La Cour de cassation suit là une recommandation faite par le ministère du Travail en cas de faute grave : contourner l’écueil constitué par l’absence de préavis en demandant aux employeurs « de faire droit à la demande du salarié dès lors qu’elle est effectuée pendant une période égale à celle du préavis qui aurait été applicable s’il n’avait pas été licencié pour faute grave ».

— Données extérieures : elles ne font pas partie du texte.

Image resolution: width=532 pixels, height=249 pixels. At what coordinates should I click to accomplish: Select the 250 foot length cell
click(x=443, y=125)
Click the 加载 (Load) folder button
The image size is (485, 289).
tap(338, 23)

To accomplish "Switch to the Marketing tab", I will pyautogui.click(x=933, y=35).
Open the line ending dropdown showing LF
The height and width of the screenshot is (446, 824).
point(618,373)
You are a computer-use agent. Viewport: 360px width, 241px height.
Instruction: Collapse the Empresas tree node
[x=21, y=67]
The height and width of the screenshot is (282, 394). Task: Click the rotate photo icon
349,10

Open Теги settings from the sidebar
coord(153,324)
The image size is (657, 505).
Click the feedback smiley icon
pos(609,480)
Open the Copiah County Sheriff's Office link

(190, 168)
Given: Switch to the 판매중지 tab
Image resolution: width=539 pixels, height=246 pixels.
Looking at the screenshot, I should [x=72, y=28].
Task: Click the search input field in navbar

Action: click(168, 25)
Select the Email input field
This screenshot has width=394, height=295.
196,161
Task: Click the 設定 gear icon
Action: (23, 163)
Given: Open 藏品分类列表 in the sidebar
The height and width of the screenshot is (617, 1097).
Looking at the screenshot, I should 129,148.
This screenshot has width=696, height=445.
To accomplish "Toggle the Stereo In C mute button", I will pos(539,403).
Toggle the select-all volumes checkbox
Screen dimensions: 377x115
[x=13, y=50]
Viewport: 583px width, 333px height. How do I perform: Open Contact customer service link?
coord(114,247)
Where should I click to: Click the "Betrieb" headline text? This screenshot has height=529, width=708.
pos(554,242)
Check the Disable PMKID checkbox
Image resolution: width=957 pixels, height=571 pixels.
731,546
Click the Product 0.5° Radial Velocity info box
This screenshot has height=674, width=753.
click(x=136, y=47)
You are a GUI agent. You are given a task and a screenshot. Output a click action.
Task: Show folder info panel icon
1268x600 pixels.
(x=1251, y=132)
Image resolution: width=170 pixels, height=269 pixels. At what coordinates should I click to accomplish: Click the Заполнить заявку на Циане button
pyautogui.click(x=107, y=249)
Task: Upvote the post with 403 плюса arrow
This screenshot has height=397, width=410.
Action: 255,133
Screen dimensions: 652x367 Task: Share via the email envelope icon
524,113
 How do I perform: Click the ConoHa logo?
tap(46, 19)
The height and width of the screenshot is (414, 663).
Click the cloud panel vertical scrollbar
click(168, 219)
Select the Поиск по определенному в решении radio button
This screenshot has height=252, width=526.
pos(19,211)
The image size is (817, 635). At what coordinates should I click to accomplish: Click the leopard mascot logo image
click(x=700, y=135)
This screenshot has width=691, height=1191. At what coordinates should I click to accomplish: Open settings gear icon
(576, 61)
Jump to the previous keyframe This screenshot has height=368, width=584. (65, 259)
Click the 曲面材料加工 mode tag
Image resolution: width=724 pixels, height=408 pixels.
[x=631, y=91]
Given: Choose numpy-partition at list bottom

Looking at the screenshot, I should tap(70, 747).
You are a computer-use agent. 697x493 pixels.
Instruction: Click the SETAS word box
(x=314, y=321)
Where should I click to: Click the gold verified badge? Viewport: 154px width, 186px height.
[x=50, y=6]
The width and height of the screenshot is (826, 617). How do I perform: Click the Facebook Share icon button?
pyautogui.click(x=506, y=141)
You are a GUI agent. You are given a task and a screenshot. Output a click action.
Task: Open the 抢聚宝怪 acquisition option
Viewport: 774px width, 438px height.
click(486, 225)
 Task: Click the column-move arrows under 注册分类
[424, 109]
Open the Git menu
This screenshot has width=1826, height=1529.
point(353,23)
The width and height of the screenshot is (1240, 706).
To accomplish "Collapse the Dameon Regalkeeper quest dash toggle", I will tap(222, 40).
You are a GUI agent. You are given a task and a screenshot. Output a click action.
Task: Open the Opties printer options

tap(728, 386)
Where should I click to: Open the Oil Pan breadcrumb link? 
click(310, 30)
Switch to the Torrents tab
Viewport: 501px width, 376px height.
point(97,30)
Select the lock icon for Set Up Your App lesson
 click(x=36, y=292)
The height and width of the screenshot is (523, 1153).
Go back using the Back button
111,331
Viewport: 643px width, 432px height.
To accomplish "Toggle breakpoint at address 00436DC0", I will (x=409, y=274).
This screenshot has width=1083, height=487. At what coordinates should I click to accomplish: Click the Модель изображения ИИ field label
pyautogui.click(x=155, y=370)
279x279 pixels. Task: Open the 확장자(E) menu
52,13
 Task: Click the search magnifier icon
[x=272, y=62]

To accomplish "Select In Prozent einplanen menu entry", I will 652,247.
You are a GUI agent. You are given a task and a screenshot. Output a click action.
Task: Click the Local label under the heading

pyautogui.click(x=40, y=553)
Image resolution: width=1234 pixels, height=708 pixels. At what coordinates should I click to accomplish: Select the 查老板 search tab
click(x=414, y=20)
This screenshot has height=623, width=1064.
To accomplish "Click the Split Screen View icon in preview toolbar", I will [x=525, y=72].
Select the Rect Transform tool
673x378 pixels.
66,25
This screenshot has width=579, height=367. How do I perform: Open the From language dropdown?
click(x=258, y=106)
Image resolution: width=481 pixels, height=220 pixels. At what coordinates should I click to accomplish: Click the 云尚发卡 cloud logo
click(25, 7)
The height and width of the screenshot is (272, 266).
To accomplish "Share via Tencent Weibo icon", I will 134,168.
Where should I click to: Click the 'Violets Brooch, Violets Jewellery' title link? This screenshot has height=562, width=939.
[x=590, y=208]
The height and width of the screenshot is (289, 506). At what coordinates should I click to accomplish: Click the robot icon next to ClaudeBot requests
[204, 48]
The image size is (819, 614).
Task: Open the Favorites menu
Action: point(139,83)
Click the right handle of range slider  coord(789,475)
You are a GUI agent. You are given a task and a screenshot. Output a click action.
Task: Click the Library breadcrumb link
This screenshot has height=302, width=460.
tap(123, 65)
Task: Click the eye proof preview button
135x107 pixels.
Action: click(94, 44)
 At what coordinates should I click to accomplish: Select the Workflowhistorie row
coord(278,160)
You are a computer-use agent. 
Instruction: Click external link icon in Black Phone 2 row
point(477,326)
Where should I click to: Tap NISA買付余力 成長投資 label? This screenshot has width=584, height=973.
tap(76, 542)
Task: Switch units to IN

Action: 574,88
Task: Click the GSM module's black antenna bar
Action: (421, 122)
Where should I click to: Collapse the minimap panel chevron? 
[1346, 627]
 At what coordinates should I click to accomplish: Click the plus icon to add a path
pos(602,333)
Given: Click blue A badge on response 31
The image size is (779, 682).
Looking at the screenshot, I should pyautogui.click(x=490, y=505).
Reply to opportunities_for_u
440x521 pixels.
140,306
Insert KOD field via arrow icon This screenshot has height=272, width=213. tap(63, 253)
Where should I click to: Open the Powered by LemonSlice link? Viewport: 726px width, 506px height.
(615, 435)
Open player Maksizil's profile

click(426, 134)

Préjudice causé à la salariée

En l’espèce, l’entreprise qui n’avait pas informé la salariée « de ce qu’elle pouvait demander, avant la date d’expiration du préavis qu’elle aurait effectué si elle avait été apte, à bénéficier d’une action de bilan de compétences, de validation des acquis de l’expérience ou de formation », a commis un manquement qui a causé un préjudice à la salariée.

 

DIF et CRP
Dans un autre arrêt du même jour, la Cour de cassation, condamne une entreprise qui n’avait pas mentionné les heures de DIF dans la lettre de licenciement d’une salariée licenciée pour motif économique. Elle estimait être déliée de cette obligation car la salariée avait accepté une convention de reclassement personnalisé (CRP) dans laquelle le DIF avait été repris. La Cour de cassation n’est pas de cet avis dès lors que la totalité des droits acquis par la salariée n’avait pas été utilisée dans le cadre de la CRP. Là encore, les juges ont estimé que le défaut d’information a causé un préjudice à la salariée.